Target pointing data
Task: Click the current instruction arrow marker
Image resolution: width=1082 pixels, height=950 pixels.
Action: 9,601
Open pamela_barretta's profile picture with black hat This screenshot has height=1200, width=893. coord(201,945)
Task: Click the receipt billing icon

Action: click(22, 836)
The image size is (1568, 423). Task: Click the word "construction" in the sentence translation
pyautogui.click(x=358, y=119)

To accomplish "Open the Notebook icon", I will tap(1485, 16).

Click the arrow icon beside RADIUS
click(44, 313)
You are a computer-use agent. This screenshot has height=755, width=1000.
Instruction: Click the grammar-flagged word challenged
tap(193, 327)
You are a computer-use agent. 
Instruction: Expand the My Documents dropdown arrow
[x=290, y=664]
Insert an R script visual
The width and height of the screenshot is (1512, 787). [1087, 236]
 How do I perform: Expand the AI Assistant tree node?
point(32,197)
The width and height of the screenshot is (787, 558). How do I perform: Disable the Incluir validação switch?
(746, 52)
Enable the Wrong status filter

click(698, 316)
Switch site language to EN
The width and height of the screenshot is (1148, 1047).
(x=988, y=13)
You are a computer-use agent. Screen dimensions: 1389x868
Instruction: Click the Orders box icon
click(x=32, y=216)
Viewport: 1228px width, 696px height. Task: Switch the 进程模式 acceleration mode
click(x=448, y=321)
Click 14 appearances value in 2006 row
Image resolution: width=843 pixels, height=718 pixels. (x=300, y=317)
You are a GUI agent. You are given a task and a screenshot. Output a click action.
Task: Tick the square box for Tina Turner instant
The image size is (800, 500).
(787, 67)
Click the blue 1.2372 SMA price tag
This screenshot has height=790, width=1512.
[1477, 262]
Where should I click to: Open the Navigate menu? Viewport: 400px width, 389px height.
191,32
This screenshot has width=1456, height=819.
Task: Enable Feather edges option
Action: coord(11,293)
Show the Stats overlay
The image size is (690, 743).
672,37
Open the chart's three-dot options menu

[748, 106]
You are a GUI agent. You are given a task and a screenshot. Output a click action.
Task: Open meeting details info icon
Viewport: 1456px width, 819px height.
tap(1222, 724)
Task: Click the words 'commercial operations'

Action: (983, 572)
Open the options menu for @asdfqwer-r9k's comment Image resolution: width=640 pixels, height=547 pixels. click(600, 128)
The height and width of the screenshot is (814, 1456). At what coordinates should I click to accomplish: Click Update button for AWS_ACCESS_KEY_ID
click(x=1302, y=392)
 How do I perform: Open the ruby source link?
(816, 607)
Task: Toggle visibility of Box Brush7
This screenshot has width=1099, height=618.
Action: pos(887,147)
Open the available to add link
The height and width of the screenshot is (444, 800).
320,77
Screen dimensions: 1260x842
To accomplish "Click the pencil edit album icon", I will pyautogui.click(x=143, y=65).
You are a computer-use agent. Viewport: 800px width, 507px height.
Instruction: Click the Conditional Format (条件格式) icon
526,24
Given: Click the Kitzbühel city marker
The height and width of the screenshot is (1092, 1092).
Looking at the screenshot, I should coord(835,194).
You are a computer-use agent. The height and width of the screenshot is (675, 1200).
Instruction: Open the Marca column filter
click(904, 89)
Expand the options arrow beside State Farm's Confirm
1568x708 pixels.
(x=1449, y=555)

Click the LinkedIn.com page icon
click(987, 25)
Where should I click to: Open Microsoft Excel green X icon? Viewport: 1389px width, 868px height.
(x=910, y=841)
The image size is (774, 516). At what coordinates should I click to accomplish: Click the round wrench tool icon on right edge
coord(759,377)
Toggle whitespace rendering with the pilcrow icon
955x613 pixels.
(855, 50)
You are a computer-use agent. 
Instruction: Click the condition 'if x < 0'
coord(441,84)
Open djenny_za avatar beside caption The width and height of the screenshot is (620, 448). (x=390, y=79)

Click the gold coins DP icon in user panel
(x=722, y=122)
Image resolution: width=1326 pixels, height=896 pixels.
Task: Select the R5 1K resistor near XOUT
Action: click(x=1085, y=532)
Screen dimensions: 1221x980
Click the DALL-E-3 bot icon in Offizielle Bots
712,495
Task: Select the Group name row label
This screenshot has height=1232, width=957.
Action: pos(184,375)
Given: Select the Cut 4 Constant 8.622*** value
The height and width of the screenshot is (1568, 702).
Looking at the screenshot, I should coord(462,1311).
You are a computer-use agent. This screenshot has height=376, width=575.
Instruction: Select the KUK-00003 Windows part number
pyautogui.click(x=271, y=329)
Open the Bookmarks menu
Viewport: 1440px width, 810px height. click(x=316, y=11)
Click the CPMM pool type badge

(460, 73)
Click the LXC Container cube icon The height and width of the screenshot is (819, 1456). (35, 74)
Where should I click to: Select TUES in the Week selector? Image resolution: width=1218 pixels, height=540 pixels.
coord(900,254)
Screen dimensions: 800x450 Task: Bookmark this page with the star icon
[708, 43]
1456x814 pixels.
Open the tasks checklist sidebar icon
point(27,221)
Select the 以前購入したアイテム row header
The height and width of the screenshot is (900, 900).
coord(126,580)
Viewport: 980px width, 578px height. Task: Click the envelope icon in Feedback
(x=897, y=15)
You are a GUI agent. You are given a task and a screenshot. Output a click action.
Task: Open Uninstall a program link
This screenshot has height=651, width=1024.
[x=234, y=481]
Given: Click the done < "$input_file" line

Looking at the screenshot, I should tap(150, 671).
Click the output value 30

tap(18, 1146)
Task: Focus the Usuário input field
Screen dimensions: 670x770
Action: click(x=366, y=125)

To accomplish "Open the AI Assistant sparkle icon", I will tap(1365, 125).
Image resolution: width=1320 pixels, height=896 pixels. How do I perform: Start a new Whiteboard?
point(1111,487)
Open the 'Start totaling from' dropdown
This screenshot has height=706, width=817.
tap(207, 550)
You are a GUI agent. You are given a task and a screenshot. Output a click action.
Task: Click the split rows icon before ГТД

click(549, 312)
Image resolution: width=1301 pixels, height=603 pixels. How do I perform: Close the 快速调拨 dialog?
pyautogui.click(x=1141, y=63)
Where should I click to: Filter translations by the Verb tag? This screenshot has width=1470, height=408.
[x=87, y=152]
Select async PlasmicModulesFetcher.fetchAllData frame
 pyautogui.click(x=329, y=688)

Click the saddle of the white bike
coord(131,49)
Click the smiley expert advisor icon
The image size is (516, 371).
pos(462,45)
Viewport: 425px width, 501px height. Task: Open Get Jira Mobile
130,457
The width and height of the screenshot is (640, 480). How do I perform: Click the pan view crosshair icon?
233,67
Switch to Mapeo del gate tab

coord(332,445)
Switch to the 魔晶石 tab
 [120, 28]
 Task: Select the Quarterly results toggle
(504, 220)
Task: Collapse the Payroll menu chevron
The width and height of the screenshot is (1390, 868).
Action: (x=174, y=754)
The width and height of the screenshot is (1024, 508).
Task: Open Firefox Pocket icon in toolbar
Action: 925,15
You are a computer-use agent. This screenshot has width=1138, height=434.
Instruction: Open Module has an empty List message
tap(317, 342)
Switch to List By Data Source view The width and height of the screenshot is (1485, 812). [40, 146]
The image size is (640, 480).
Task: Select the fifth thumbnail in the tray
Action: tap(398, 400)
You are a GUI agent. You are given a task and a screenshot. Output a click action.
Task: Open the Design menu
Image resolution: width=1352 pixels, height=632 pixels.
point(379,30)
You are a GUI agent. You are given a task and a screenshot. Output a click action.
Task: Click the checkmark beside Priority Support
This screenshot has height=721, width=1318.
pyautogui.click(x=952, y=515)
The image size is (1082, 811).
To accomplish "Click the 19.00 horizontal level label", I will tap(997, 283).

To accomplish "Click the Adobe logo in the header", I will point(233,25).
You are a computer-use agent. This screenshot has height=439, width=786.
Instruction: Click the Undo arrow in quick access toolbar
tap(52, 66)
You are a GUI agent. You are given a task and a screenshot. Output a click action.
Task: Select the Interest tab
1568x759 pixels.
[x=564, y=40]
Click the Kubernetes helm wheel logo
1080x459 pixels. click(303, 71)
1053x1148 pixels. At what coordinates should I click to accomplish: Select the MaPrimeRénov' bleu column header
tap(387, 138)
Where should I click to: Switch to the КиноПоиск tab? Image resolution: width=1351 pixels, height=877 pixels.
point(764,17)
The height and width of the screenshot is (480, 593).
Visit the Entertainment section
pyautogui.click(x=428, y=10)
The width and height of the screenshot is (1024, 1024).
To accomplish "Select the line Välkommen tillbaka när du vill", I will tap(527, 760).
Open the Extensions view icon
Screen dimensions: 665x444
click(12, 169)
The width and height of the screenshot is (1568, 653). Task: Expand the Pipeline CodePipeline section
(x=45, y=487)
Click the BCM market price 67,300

### WRITTEN INSTRUCTION:
Rewrite everything in the material from the line containing "Screen dimensions: 1221x980" down to the line containing "Action: pos(184,375)" as a numbered list, leaving out any blank lines.

### RESPONSE:
1. Screen dimensions: 1221x980
2. Click the DALL-E-3 bot icon in Offizielle Bots
3. 712,495
4. Task: Select the Group name row label
5. This screenshot has height=1232, width=957.
6. Action: pos(184,375)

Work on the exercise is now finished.